*WHAT THE TASK ASKS:* Reproduce the items below, starting with the line that contains "You are a computer-use agent. This" and going on through the line that contains "click(424, 461)", with both of those lines included. Keep every line as it is, requests included, except that each coordinate in the answers is multiplied by 0.45 and rounded to a whole number, with halves rounded up.

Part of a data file
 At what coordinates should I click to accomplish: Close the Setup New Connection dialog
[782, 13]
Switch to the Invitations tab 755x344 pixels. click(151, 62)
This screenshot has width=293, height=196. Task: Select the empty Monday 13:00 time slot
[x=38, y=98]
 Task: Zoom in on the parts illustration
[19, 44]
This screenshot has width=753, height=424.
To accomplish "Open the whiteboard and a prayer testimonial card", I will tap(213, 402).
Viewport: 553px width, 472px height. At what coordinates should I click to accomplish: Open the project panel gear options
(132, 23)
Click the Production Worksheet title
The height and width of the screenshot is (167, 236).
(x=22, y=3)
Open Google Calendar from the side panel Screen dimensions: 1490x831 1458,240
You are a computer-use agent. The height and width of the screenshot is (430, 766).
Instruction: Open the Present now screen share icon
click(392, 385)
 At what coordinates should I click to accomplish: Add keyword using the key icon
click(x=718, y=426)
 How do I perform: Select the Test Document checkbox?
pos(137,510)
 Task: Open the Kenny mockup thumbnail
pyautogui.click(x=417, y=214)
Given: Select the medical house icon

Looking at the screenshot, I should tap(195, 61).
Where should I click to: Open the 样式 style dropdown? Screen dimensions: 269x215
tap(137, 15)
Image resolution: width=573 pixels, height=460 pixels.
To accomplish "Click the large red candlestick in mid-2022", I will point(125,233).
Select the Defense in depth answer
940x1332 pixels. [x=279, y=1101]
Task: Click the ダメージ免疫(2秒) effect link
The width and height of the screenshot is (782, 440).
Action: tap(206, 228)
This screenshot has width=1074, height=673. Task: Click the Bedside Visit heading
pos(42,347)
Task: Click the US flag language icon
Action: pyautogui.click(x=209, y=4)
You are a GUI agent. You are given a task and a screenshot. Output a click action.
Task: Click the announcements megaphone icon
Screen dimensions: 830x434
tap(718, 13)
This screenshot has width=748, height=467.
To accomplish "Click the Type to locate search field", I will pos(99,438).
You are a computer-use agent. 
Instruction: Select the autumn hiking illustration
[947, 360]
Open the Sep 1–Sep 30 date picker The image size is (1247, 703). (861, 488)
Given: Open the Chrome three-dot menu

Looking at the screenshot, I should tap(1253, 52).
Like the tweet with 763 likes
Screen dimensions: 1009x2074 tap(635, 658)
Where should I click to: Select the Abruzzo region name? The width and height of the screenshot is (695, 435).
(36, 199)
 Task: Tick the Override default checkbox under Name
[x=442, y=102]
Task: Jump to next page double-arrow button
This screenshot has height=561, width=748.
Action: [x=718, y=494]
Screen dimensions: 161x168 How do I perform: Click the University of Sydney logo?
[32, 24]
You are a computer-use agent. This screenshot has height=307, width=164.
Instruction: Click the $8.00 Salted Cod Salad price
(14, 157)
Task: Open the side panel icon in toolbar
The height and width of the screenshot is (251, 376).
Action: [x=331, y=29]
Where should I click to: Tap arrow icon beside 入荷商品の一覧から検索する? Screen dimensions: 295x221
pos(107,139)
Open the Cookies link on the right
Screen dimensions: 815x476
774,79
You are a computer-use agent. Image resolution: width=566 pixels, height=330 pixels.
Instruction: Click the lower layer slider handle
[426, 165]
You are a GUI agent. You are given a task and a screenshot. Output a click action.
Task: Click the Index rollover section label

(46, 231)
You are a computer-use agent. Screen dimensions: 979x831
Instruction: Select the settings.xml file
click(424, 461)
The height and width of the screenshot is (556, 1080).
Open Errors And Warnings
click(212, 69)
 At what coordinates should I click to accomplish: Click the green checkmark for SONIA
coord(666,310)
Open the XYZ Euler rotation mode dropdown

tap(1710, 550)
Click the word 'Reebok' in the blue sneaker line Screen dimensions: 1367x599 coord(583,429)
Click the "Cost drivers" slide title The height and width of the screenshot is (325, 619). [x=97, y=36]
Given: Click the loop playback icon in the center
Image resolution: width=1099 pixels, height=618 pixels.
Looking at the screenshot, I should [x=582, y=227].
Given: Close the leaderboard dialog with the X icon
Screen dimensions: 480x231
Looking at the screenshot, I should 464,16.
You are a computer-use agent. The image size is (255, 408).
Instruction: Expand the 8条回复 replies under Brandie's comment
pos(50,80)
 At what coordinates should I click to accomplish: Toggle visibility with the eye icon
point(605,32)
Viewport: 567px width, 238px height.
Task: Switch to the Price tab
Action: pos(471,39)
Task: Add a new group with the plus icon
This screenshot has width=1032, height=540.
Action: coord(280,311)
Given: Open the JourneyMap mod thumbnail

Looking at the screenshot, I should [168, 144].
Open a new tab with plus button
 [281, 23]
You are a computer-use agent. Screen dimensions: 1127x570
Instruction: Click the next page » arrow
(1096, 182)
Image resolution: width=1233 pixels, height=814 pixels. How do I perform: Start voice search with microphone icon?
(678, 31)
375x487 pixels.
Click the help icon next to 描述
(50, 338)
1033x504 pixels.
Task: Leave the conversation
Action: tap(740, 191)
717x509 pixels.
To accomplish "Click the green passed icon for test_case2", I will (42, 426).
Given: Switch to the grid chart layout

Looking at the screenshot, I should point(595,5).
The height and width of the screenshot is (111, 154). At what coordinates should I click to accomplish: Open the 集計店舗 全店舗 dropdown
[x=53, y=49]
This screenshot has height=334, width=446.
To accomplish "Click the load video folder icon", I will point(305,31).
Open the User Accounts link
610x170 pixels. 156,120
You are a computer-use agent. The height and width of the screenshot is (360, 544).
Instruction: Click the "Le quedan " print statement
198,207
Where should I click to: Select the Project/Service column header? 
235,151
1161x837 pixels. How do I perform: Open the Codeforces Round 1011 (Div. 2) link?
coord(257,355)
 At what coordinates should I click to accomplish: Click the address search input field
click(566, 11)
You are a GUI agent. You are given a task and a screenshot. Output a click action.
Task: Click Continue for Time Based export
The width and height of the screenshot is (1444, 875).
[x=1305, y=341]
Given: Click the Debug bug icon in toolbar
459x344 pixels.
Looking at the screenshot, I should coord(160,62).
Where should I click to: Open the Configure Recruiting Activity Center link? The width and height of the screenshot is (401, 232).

*THE OUTPUT:*
You are a computer-use agent. This screenshot has height=307, width=164.
Instruction: Click the $8.00 Salted Cod Salad price
(6, 71)
Task: Open the side panel icon in toolbar
The height and width of the screenshot is (251, 376).
Action: [x=149, y=13]
Where should I click to: Tap arrow icon beside 入荷商品の一覧から検索する? Screen dimensions: 295x221
pos(48,63)
Open the Cookies link on the right
Screen dimensions: 815x476
348,36
You are a computer-use agent. Image resolution: width=566 pixels, height=330 pixels.
Instruction: Click the lower layer slider handle
[192, 74]
You are a GUI agent. You are given a task and a screenshot. Output a click action.
Task: Click the Index rollover section label

(21, 104)
You are a computer-use agent. Screen dimensions: 979x831
Instruction: Select the settings.xml file
click(191, 207)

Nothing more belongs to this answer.